Planned Residential Community (PRC) Plan (PRC A-502-2)
Fairways I and Fairways II Redevelopment
July 15, 2010
Mr. Chairman, Commissioner de la Fe, Members of the Planning Commission:
My name is David Edwards. I live at 11701 Blue Smoke Trail in Reston.
When it was adopted in 1964, the original Reston Master Plan designated a number of areas rather vaguely as appropriate for “high density” development. Some of these areas were eventually actually built as “high density”. Most were not, however.
The North Shore Drive neighborhood in Reston which is the subject of tonight’s application was not. The old original Reston Master Plan not withstanding, this neighborhood, with North Shore Drive as its primary collector street, and most of the associated infrastructure of the neighborhood was actually built as “medium density” in the 1960’s and 1970’s, and has remained a stable and well-maintained medium density neighborhood for the last forty years. The currently proposed redevelopment before you tonight proposes to superimpose high-rise multifamily development upon an established medium density neighborhood of townhouses, detached units and low density garden apartments.
This is contrary to the very basic Reston Planning Principle that seeks to retain and reinforce established stable and viable residential neighborhoods. This dramatic change should not be permitted.
Fairways Apartments are located 0.6 to one mile from the nearest daily shopping areas. They are more than a mile from the nearest employment or civic activity destination, and more than a mile from the closest planned Dulles Rail station. In short, while these distances might be appropriate for weekend pedestrian exercise, the Fairways Apartments are in fact an automobile-oriented community during the week. This is not a pedestrian-oriented community.

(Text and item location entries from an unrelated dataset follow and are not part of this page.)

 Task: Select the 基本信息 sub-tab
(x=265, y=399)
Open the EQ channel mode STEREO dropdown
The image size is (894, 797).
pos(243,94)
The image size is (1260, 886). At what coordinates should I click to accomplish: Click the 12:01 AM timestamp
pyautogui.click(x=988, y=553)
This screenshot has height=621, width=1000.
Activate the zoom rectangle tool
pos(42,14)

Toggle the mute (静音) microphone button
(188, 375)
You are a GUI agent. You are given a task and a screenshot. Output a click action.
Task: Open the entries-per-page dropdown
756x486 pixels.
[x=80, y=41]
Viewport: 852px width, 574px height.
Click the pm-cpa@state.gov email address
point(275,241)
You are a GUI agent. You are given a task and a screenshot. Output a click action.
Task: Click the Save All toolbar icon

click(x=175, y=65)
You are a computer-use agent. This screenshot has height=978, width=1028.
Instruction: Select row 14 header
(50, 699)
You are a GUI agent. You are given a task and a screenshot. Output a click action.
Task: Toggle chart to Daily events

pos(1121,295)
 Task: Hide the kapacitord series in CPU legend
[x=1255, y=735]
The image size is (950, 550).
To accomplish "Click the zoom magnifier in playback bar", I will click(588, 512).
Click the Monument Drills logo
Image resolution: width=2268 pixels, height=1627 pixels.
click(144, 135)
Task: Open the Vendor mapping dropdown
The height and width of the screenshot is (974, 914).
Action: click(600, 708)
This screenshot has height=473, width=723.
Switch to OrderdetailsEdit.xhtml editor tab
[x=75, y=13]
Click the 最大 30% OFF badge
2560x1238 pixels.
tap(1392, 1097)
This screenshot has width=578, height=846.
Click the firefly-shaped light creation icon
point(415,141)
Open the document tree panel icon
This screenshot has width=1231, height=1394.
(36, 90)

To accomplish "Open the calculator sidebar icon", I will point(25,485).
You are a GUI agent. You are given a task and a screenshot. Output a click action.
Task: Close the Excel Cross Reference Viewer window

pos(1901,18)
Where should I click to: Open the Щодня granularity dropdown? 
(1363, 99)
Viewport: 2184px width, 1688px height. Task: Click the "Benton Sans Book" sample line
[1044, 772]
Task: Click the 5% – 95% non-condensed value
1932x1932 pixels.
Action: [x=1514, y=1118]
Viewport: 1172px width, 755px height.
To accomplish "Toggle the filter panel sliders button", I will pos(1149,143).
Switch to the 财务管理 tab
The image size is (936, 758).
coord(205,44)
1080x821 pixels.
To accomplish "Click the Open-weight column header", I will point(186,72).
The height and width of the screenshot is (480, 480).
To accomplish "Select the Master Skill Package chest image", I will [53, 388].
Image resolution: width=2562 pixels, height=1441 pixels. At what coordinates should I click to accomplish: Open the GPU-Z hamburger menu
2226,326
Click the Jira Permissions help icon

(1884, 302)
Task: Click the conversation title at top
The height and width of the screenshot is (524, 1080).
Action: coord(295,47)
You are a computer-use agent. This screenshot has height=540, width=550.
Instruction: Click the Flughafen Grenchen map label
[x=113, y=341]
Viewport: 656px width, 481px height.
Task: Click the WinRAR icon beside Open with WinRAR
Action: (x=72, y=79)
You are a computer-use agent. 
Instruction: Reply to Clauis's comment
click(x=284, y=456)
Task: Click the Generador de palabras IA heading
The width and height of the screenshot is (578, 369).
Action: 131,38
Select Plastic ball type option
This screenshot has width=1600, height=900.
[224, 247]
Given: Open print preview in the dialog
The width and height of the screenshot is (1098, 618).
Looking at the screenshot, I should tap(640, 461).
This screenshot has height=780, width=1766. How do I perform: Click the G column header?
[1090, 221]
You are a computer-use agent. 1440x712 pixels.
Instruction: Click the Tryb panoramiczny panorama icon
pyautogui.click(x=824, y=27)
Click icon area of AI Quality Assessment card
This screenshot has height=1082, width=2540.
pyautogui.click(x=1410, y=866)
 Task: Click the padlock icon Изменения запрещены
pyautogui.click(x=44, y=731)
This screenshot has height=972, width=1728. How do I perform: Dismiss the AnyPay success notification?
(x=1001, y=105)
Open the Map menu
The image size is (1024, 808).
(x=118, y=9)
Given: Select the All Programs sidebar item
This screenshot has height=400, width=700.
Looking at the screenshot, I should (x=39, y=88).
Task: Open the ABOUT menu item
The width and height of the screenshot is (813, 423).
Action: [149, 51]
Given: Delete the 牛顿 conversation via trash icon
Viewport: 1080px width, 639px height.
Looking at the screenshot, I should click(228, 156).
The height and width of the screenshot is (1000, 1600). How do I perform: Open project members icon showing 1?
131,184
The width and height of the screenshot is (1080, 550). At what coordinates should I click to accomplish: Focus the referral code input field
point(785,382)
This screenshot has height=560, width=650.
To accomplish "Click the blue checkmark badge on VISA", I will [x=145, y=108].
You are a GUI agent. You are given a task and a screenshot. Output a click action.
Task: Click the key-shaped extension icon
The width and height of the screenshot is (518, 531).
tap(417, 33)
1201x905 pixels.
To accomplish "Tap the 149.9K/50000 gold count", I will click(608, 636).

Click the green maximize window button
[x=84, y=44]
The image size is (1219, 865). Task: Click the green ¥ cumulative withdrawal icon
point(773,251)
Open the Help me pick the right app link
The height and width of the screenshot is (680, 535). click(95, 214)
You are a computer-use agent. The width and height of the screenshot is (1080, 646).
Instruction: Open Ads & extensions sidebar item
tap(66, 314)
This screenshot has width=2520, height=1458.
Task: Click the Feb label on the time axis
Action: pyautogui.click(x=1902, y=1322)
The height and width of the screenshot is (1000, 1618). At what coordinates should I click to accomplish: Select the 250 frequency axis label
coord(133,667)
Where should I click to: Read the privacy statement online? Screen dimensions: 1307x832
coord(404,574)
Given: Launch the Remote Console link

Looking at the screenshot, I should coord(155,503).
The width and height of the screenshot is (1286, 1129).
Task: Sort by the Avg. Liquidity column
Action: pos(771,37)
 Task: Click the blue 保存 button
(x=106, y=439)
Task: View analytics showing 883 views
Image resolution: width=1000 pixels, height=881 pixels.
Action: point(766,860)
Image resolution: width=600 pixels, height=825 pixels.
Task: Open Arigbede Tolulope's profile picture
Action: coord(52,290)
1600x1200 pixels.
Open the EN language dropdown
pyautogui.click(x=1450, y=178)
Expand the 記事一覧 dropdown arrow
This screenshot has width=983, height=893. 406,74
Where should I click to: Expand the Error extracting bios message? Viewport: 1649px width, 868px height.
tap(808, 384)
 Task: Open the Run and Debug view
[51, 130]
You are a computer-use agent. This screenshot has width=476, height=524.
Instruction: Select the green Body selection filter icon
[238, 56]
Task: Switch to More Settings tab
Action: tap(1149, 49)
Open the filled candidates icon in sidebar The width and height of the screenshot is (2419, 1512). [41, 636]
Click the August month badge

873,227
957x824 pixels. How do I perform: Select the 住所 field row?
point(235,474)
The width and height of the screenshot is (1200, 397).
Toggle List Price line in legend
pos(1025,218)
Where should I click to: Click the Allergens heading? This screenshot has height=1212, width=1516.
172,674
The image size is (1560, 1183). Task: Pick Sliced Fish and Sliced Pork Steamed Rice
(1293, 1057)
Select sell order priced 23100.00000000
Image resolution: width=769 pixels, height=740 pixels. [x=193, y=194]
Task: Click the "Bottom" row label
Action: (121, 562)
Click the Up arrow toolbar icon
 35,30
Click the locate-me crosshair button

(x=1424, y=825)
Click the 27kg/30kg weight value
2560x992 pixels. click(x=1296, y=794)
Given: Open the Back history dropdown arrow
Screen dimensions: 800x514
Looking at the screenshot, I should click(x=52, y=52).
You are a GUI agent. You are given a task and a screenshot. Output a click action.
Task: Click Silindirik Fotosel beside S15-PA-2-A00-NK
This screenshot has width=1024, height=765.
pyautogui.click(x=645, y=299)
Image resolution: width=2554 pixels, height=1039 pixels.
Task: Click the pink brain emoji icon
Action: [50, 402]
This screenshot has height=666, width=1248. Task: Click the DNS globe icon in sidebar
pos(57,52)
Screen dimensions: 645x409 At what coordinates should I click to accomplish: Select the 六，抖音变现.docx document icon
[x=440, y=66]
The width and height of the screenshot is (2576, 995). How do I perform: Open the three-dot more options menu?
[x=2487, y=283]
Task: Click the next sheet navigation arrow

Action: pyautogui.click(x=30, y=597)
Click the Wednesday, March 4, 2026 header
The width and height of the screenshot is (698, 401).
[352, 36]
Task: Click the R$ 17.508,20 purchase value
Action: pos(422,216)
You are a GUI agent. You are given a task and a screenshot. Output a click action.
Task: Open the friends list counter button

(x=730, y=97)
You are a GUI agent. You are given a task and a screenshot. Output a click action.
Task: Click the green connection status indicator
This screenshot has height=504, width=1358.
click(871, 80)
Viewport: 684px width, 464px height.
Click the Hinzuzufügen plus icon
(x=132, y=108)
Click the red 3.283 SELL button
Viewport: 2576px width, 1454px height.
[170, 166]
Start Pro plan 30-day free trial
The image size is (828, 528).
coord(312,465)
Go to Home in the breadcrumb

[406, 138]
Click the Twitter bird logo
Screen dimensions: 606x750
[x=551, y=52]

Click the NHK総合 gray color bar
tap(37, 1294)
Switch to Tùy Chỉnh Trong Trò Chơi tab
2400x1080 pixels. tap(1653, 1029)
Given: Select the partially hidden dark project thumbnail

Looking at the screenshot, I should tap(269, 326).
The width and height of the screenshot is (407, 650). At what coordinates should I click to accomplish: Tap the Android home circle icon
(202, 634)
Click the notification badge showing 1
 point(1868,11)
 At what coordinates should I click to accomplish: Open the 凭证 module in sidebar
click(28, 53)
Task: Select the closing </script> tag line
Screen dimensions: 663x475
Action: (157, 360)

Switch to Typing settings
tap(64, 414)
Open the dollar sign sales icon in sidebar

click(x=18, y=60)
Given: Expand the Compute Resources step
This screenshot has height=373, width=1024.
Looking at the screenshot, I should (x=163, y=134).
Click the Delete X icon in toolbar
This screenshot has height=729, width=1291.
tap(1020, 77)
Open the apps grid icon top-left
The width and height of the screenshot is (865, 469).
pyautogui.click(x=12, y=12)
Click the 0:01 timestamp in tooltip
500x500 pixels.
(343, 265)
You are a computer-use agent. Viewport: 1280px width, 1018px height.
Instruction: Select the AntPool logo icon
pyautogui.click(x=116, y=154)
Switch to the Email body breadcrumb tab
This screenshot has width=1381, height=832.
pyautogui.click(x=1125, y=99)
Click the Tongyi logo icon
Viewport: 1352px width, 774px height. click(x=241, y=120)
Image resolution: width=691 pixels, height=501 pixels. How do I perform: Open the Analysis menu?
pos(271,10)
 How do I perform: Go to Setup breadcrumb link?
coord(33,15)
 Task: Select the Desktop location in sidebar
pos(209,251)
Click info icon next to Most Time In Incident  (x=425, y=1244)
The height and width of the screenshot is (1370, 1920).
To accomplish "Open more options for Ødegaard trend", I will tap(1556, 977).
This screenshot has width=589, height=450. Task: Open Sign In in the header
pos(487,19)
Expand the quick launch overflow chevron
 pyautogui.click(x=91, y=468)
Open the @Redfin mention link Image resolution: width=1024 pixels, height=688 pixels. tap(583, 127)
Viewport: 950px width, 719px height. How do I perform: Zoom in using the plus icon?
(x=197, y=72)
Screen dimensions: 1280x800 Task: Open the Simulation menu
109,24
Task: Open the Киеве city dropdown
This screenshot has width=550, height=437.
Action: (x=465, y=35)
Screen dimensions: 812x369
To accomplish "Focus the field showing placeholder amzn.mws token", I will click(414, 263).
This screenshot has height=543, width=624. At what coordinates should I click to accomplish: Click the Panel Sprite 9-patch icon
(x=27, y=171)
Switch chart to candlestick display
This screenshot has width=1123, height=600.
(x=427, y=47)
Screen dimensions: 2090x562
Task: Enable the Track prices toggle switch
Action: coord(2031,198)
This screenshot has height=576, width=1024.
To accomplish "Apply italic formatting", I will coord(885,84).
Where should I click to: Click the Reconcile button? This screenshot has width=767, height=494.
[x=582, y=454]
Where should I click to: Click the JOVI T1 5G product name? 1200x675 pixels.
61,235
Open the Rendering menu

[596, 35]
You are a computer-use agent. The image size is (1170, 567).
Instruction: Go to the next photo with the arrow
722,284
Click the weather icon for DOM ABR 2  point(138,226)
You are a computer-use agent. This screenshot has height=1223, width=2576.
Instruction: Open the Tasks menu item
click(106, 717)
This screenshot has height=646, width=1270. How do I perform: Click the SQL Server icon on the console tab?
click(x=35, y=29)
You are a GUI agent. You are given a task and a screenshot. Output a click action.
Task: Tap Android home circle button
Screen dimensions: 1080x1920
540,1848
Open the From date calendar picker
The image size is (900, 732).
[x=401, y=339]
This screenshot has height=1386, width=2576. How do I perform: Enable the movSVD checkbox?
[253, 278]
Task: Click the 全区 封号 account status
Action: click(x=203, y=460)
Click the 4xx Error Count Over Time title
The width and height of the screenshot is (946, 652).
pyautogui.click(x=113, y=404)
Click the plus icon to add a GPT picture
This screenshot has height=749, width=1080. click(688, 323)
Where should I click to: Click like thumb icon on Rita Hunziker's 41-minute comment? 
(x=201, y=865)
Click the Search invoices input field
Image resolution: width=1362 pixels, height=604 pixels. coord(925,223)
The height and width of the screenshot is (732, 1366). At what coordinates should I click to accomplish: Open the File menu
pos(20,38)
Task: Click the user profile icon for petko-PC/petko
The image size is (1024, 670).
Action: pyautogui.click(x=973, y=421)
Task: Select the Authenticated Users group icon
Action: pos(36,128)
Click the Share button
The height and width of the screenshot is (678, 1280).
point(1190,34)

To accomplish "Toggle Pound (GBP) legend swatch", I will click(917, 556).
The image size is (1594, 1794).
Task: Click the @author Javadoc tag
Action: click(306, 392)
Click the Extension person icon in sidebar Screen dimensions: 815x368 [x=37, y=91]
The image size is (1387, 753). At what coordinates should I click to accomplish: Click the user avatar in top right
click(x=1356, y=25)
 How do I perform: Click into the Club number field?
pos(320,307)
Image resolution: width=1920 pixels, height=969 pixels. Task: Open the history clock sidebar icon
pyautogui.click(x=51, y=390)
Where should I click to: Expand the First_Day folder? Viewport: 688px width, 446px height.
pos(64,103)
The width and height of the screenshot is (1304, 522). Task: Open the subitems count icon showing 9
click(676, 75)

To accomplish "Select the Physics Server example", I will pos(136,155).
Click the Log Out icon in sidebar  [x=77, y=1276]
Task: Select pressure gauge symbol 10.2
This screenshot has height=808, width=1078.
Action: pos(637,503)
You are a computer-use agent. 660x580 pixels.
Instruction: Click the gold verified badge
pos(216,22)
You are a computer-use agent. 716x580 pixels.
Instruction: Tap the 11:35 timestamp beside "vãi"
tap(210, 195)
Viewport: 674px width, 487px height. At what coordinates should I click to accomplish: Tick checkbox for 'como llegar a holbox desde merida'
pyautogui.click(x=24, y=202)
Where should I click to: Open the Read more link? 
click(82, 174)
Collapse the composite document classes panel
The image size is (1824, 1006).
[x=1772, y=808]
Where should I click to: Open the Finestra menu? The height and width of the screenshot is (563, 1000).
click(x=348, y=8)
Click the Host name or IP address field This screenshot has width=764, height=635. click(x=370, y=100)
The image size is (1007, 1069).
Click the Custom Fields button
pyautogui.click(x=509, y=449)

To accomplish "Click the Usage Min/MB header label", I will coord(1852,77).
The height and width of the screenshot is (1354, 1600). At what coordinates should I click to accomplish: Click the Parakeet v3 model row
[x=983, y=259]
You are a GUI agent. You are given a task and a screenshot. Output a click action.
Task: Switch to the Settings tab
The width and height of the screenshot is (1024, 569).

When Reston was all open fields and woods in the early 1960’s, the definitions that still remain with the Plan had different meanings to us older residents. We had no real concept of the implications of Dulles Rail. We had no concept of the Reston Center for Industry and Government actually becoming Reston’s true Urban Core in concert with the Town Center. Today we view these transit-oriented, mixed use core areas as exactly where Reston’s “high density” should be located, not super-imposed upon some quiet residential areas that were built as much lower density, totally residential neighborhoods 40 years ago.
The Fairways garden apartments, and a dozen other stable medium density residential neighborhoods that the old Reston Plan arbitrarily designated as “high density” forty years ago, must be re-evaluated in the context of 21st century situations and attitudes. The Reston community is currently undergoing a deep, soul searching process to modify the old Plan. High density, transit-oriented, mixed use urban core development will be permitted by the Reston community in proper locations that were never anticipated in 1964. However, stable, well maintained existing residential neighborhoods will be preserved as they were originally built. This may not be as originally envisioned when two-dimensional plans for green fields and wooded areas were first planned for the bull dozer in 1964.
Members of the Commission, help us to plan for high density, transit-oriented mixed use urban development in Reston in the locations we approve of in the year 2010, but sustain and protect existing as-built stable lower density residential neighborhoods regardless of what an old concept Plan envisioned in 1964.
Send the proposed Fairways redevelopment plan back to the drawing boards one more time. Do not approve it.